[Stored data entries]

▬▬▬▬▬▬▬▬▬▬

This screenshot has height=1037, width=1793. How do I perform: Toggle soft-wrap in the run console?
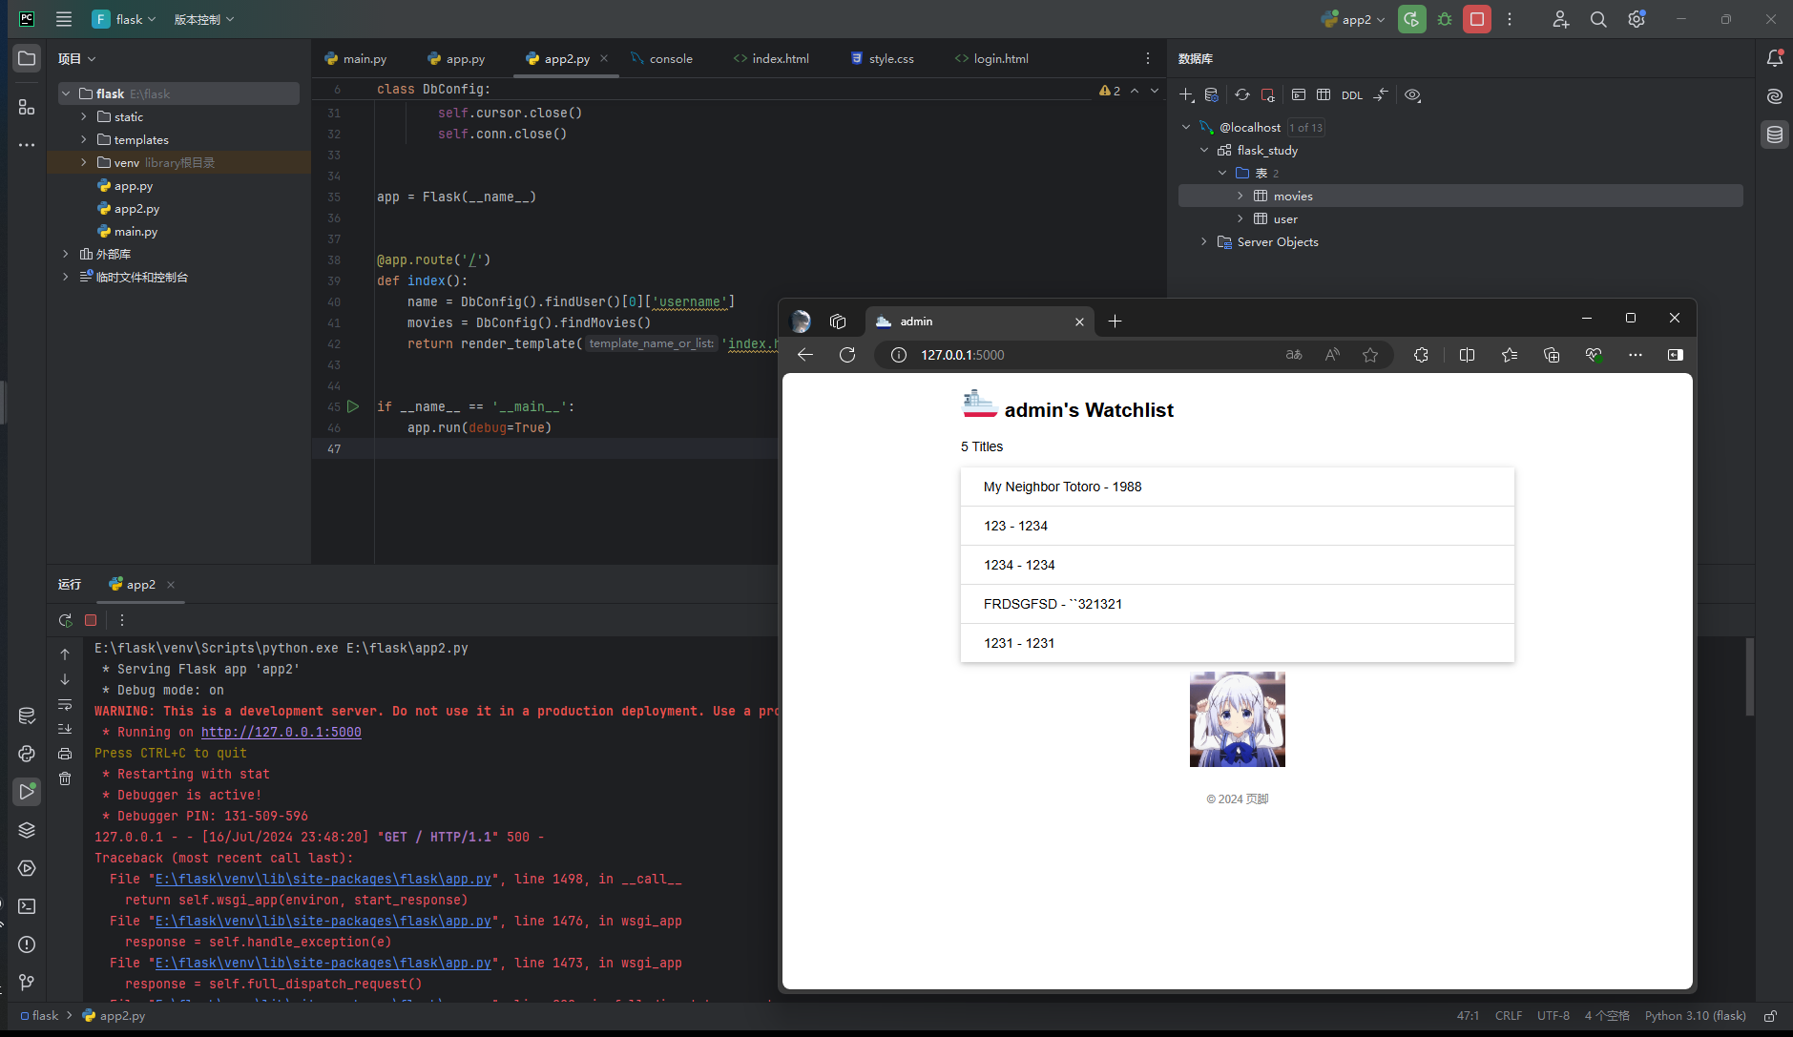click(x=65, y=705)
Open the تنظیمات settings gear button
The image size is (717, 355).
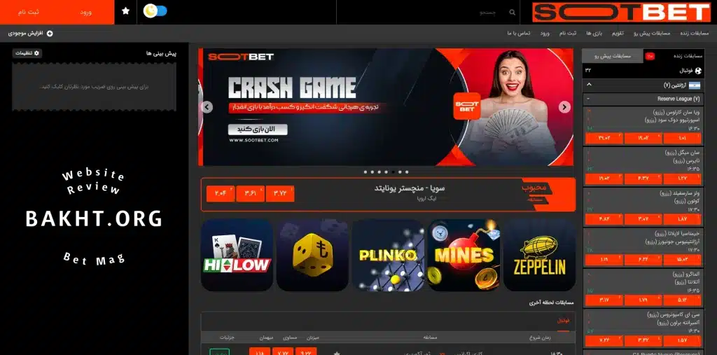click(x=27, y=53)
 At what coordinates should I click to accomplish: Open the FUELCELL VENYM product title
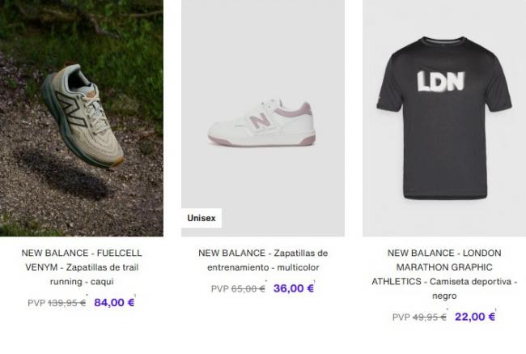coord(82,267)
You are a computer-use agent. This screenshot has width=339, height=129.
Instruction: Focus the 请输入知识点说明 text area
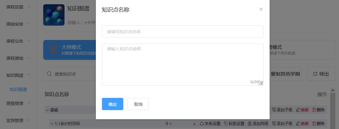183,64
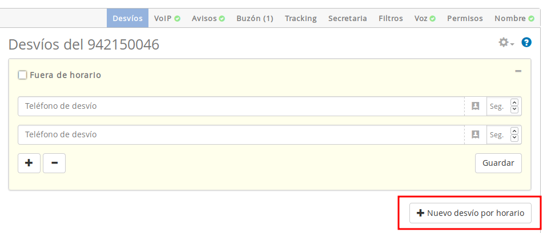This screenshot has height=233, width=547.
Task: Select the Tracking tab
Action: 300,18
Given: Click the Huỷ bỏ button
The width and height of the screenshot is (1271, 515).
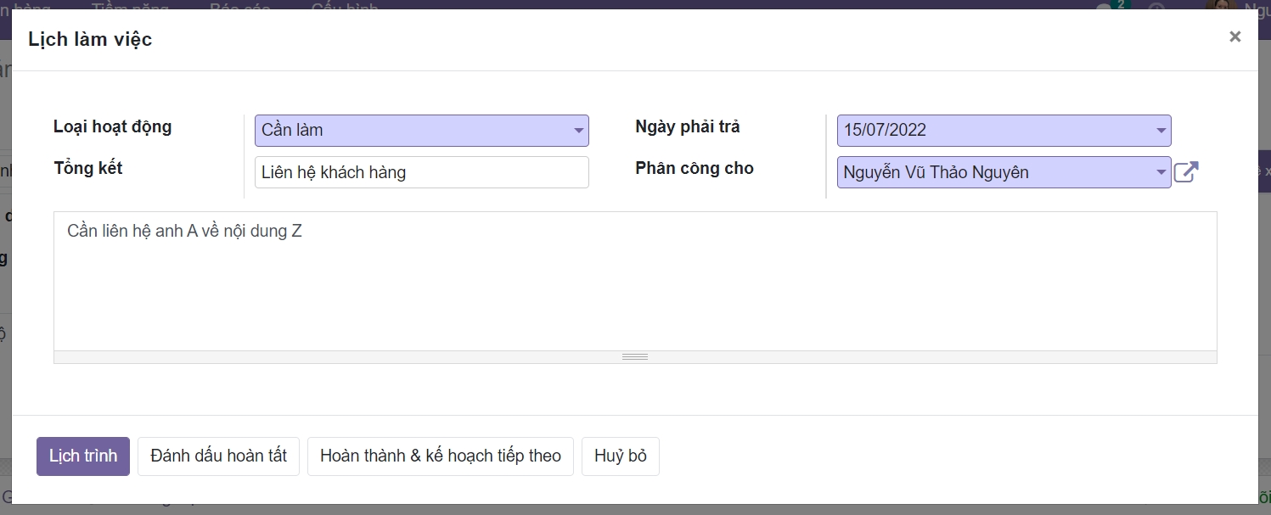Looking at the screenshot, I should [x=620, y=456].
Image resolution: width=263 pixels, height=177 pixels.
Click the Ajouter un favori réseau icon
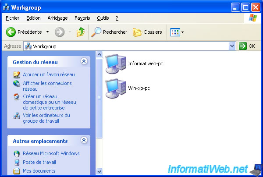click(x=17, y=75)
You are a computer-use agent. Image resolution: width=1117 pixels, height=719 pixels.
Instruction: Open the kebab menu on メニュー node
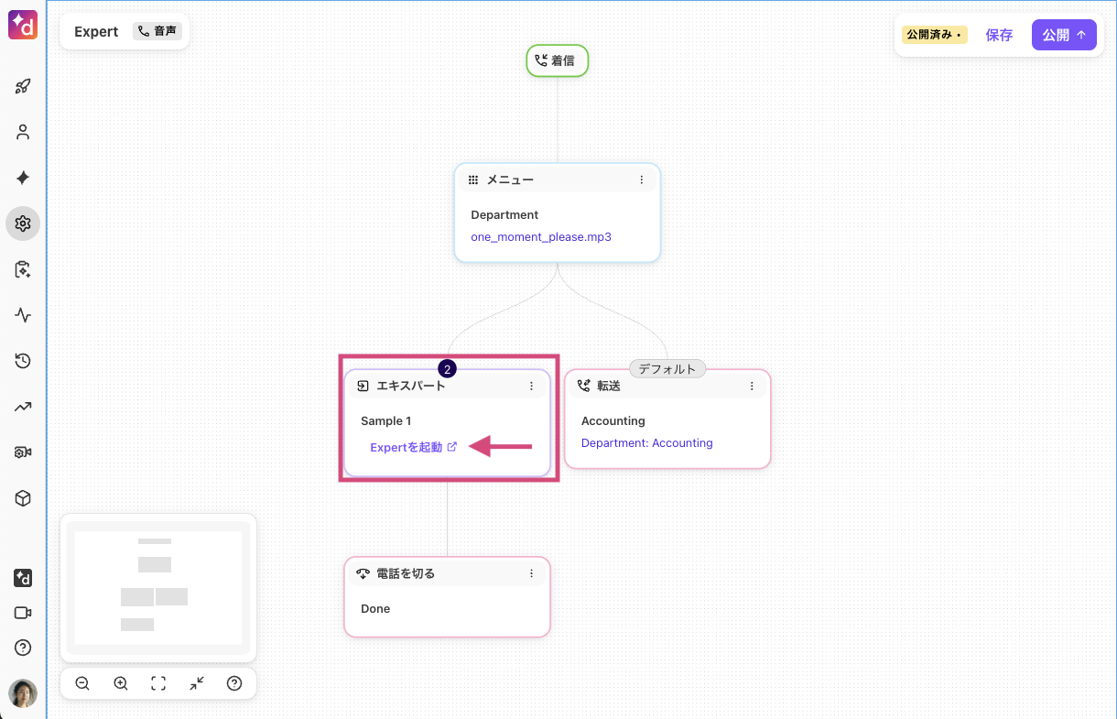coord(641,180)
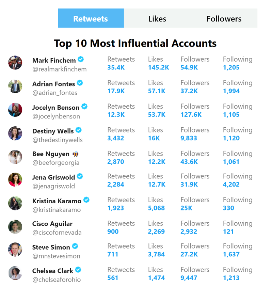Image resolution: width=272 pixels, height=286 pixels.
Task: Open the Retweets tab
Action: pyautogui.click(x=91, y=18)
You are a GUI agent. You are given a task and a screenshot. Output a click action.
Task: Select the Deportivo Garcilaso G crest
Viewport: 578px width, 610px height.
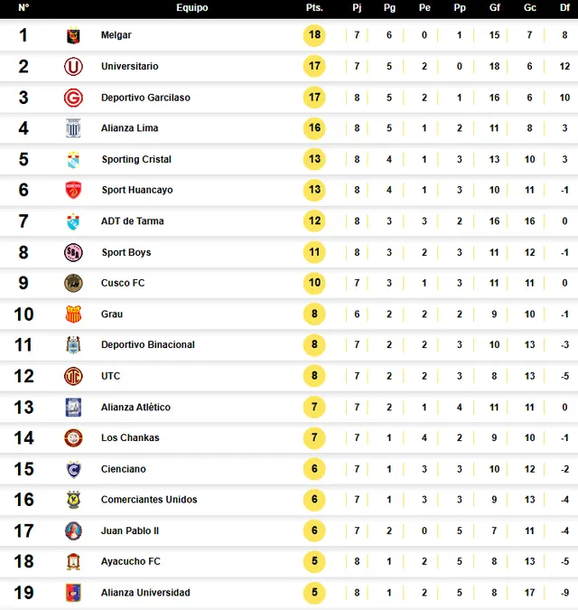tap(73, 98)
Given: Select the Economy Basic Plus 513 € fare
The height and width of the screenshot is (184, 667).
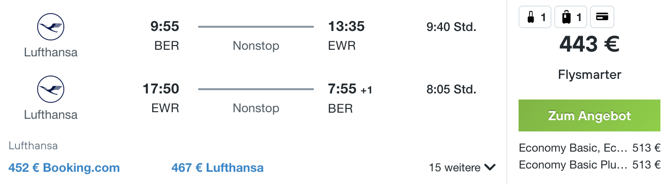Looking at the screenshot, I should tap(589, 165).
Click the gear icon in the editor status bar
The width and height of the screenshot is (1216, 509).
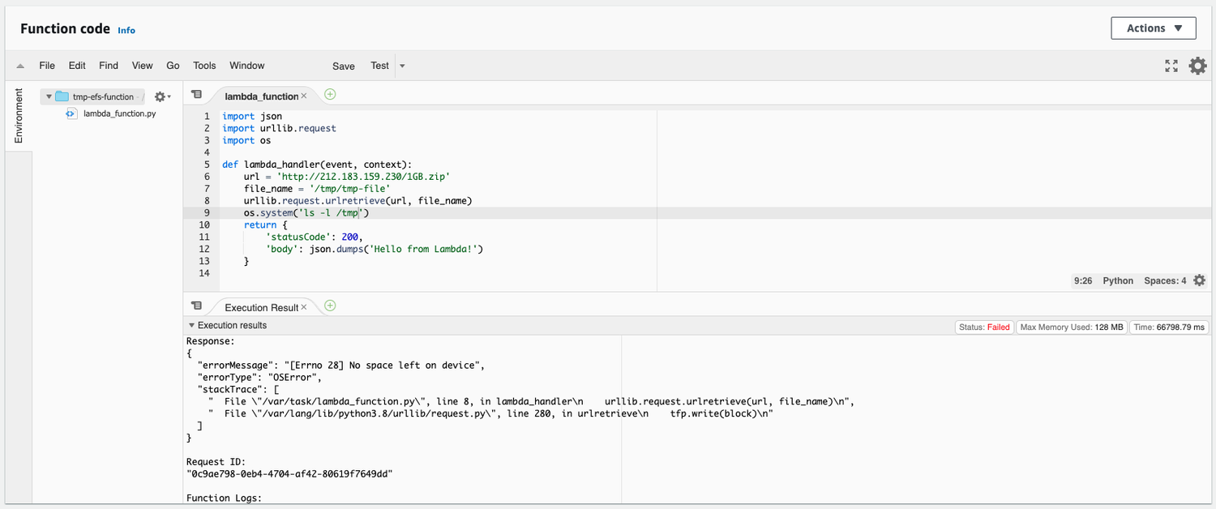pyautogui.click(x=1199, y=280)
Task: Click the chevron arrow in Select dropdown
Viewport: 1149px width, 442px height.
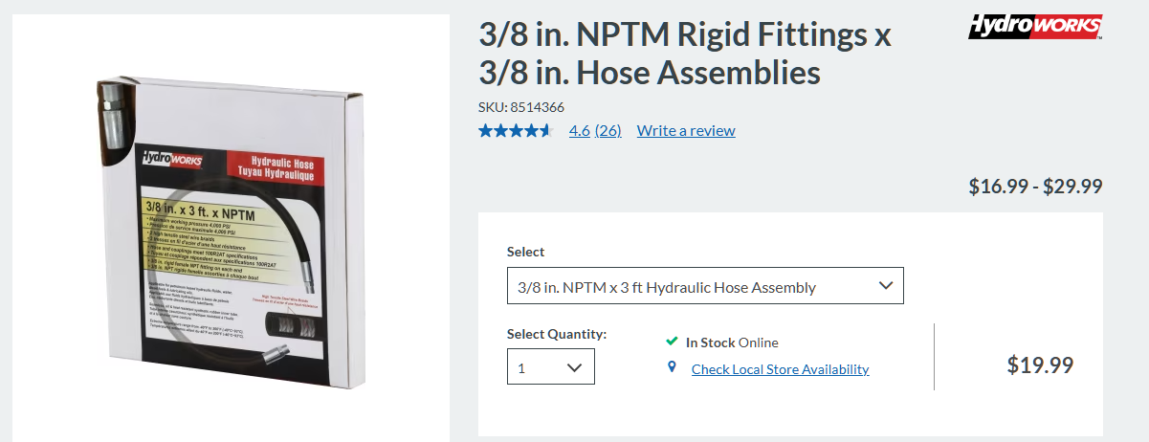Action: (x=886, y=285)
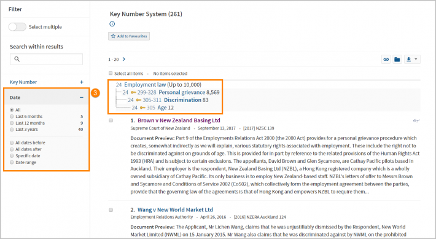The height and width of the screenshot is (239, 436).
Task: Click the information icon under Key Number System
Action: pyautogui.click(x=112, y=24)
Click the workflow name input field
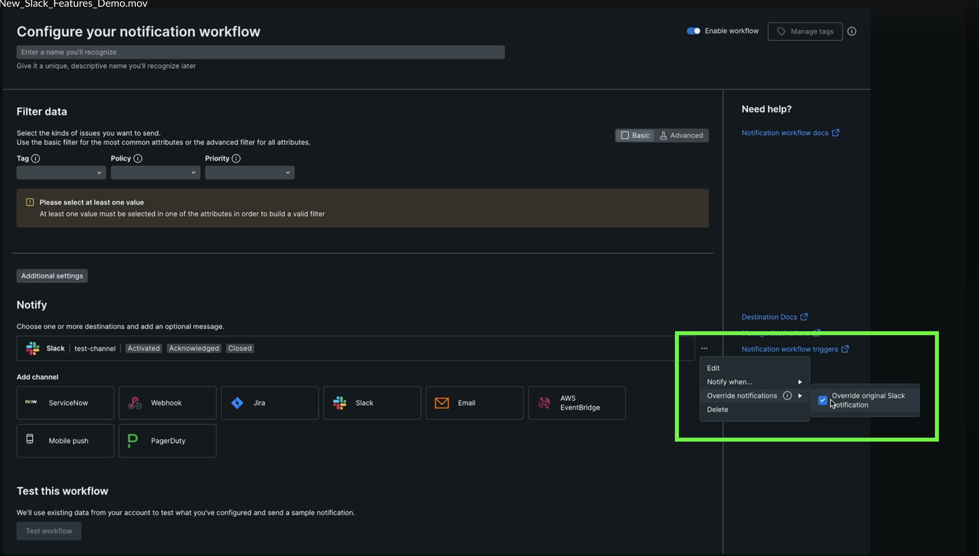 point(260,52)
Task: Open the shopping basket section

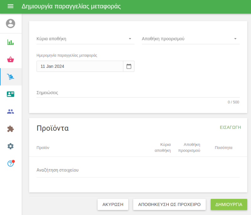Action: click(x=11, y=60)
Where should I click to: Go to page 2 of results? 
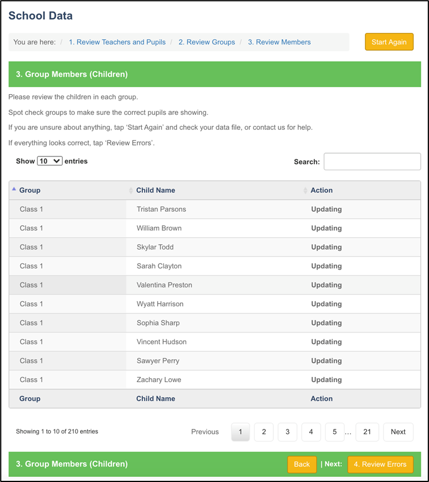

▬▬▬▬▬▬▬▬▬▬

EXERCISE DESCRIPTION
Among the entries above, how many lines hold the word "gear"? Reply with only that number.

TASK SOLUTION
2